The garbage cleanup is currently done a couple different ways, and they have plans to add methods in the future.
“Right now, it’s myself, my cousin, and my kids, and we go out and pick up trash,” Dayley says. “Annie goes out for an hour almost every day in Maine. I usually go out for several hours and pick up several hundred pounds every time I go.”
Another way they currently pick up trash is by paying a crew in the Philippines to clean up beaches where garbage is a huge problem. In addition to the cleanup, they’re also creating jobs that pay twice the minimum wage. To date, they’ve picked up 32,000 pounds of trash total, which they’re proud of—but they hope it’s just the beginning.
In the future, Trashy Greetings plans to have cleanup events where people can come out for a fun day and help make their local area cleaner. To learn about these upcoming events, you can subscribe to their mailing address or follow them on social media @pavatioceanpickup.

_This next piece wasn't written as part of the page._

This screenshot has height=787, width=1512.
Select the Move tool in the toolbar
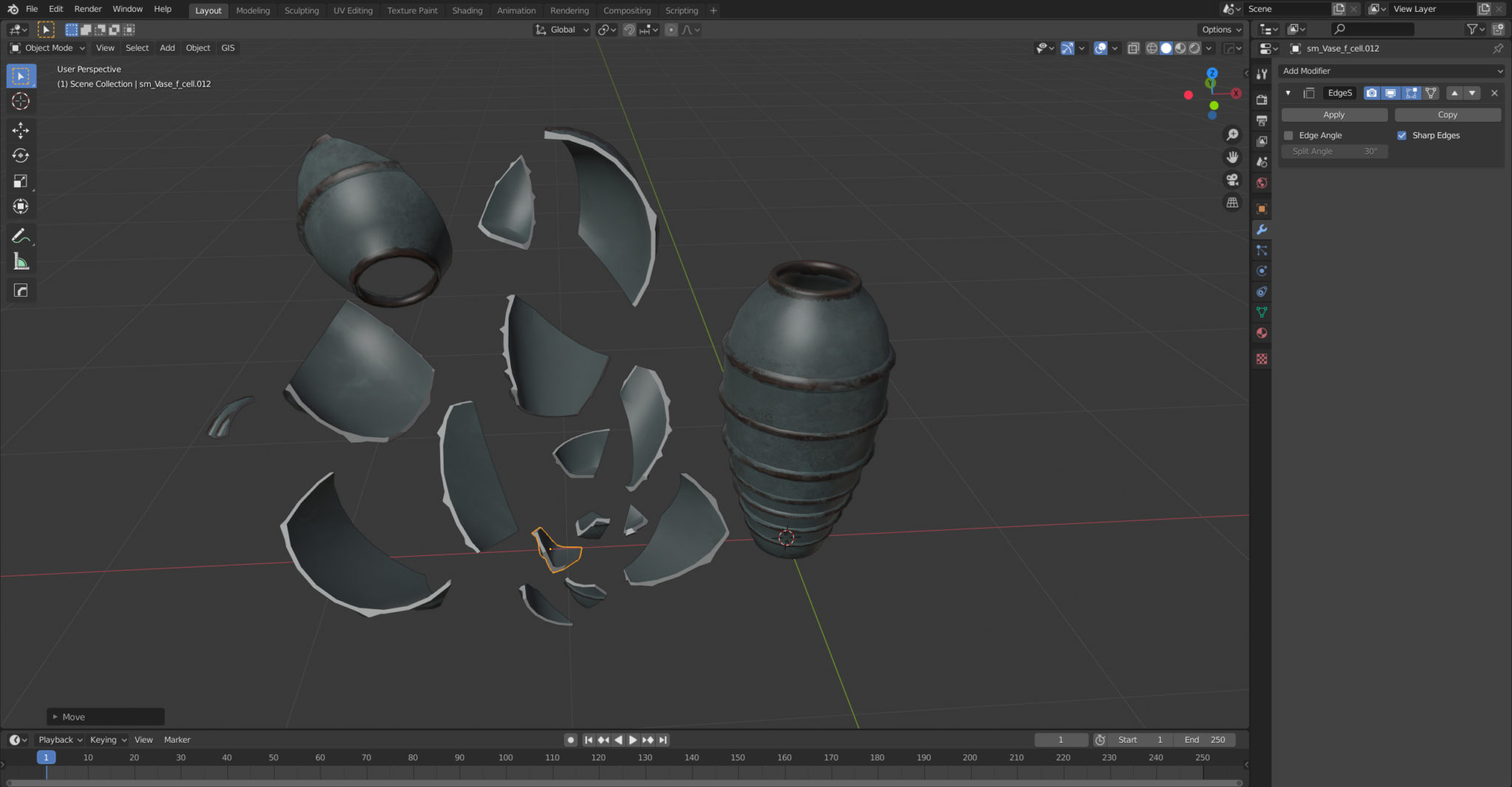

Stock digital cards can be sent that either trash someone dirty, or trash them sweet. Whether giving a little ribbing to the recipient or just sending a nice note, the message can be personalized. All messages are reviewed to ensure they’re fun and lighthearted with any part of a message that is deemed abusive being deleted.
This approach, Dayley feels, can change the way people give. “The goal is to replace something they would have bought somebody that they didn’t really want and give them something that has meaning. Not only that, but it’s also a lot more sustainable than the billions of paper cards that are given each year.”
Trashy Greetings focus is to make the oceans a cleaner place, but there’s a practical side to sending cards this way, as well. Dayley realized just how good Jenkins was about sending cards for special occasions or for thank yous, and how bad he was about it. To even the playing field, there’s an automation component to Trashy Greetings where a person can schedule their cards for an entire year, if they like, and the cards will be sent on the day scheduled. “I guess it was kind of a combination of the idea of greeting cards but made for somebody as lazy as me,” Dayley says with a laugh.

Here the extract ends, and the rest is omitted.